La vicenda, oggetto della sentenza n. 12231 del 6 maggio 2024 della Corte di Cassazione, trae origine dalla cronaca. Un esponente politico della Lega e l’Associazione Terra Insubre convenivano in giudizio, dinanzi al Tribunale di Varese, un esponente dell’ANPI (Associazione Nazionale Partigiani d’Italia) per sentirlo condannare al risarcimento del danno non patrimoniale patito, in conseguenza delle frasi, asseritamente diffamatorie, pronunciate dal medesimo durante un raduno di ex partigiani, sullo stesso luogo dove, pochi giorni prima, vi era stata un’adunanza di naziskin, provenienti da vari paesi europei, per celebrare il compleanno di Adolf Hitler, cadente il 20 di aprile. In particolare veniva censurato la parte del discorso in cui aveva erano stati ricondotti nell’alveo dei soggetti responsabili della diffusione e del radicamento di ideologia neofasciste, fasciste e neonaziste nel territorio di appartenenza.
La Corte di Cassazione conferma la decisione di merito, ritenendo che non costituisce condotta illecita riferire il passato fascista del politico, posto che si trattava di affermazioni fondate su un presupposto non smentito, e anzi ribadito pubblicamente dallo stesso, quantomeno con riferimento a un determinato periodo della sua vita, dal quale, nell’ambito di un discorso storico politico di carattere generale, ossia non connotato in termini di rigorosa ricostruzione storica.
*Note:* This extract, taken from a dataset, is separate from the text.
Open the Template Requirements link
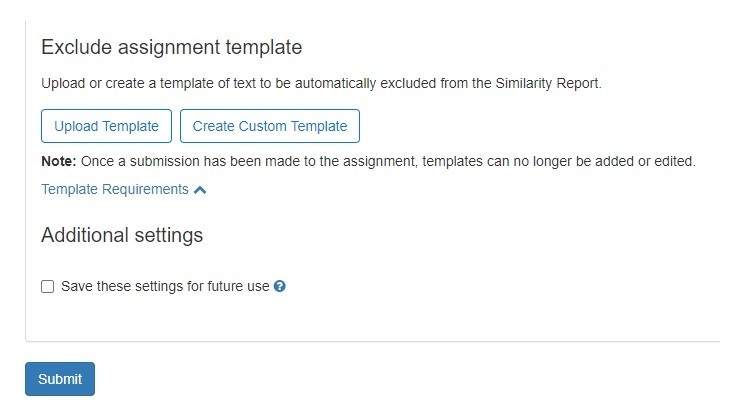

La Corte valida dunque il ragionamento espresso dal giudice di appello che in sostanza aveva ritenuto che l’esponente dell’ANPI avesse espresso il proprio pensiero e in detta ottica il riferimento al legame con il passato fascista fosse da intendere in senso ampio e che, quindi, l’essere stato, in gioventù, il politico militante del MSI e di leader del Fronte della Gioventù, organizzazione politica, l’una, e movimento, l’altro, appartenenti alla destra radicale non avesse carattere diffamatorio, evidenziando che la veridicità di tale riferimento andasse inteso in modo meno rigido di quanto richiesto in ordine al diritto di cronaca.
Come affermato dalla giurisprudenza di legittimità “costituisce esercizio del diritto di critica politica anche l’esposizione di fatti in parte ormai storici e in parte già di pubblica diffusione e tali da essere di pubblico interesse per la loro idoneità ad incidere sulla reputazione di un soggetto avente ampie aspirazioni politiche, nonché di altri fatti la cui fonte di apprendimento, sebbene non svelata, sia comunque ricostruibile, laddove ciascuno di essi sia utilizzato non al limitato fine di offrirne una rassegna, bensì come elementi sulla base dei quali costruire una valutazione, tutta politica, di inadeguatezza del soggetto coinvolto ad assumere cariche pubbliche (nella specie, a candidarsi alla guida del governo di un Paese), non essendo, peraltro, la critica politica soggetta ad alcun vincolo di obiettività“. Assumono peraltro rilievo le circostanze di tempo e di luogo in cui la critica politica viene esplicitata, e segnatamente dell’essere essa stata pacificamente espressa in un discorso politico, luogo, in senso fisico e virtuale, principalmente deputato all’uso di espressioni fortemente caratterizzate in senso valutativo anche negativo, “atteso che il comizio rappresenta il luogo classico ove pubblicamente si confrontano le diverse opinioni pubbliche e le dichiarazioni rese in quel contesto non equivalgono al rilascio di una vera e propria intervista, essendo semmai il detto delitto configurabile a carico dei giornalisti che abbiano pubblicato la notizia senza accertarne la intrinseca veridicità“.